■スケバンと忍者の融合『スケバン刑事III 少女忍法帖伝奇』
主役である三人のスケバン「風間三姉妹」が活躍する『スケバン刑事』シリーズである。スケバンとは、ヤンキー女子高生のことで、『スケバン刑事』シリーズは、一見、ガラの悪い不良の女子高生が、刑事として学園周りの事件を解決していくという物語が基本となっている。

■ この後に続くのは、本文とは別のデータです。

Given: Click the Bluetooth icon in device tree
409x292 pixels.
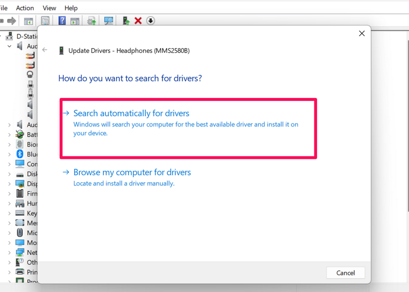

そんな『スケバン刑事』シリーズの中でもヒロイックに仕上がっているのが、この『スケバン刑事III 少女忍法帖伝奇』だ。主演のスケバン3人によるコンサートも開かれるなど、『スケバン刑事III』ならではのユニークな要素が多い。
そのユニークな要素の1つが忍者要素である。風間三姉妹は風魔忍者の末裔で、父の仇である忍者集団「陰」との戦いがメインとなる。
そんな風間三姉妹の1人である風間唯(浅香唯)は、『スケバン刑事』シリーズお馴染みのヨーヨーの他、手甲や陣鉢を装備している。これにより、セーラー服と忍装束を融合させた衣装となっている。
風間結花(大西結花)の鋼鉄の折り鶴も、どこか手裏剣のような印象を感じ、和風なのも相まって、忍者的である。
『メタルヒーロー』シリーズ、『スーパー戦隊』シリーズ、『スケバン刑事』シリーズと、様々な作品に入り込む忍者モチーフ。この他にも1970年代には石ノ森章太郎さん(当時:石森章太郎)原作による特撮忍者時代劇『変身忍者 嵐』(1972年)や、7人組ヒーローの『忍者キャプター』(1976年)などといった番組もあった。
和風ファンタジーの要素もありながら、現実でも忍者体験施設が存在していて、国内からも、海外からも人気が高い日本文化だ。そんな、格好良くロマン溢れる忍者だからこそ、いつの時代も子どもたちの興味を刺激するのだろう。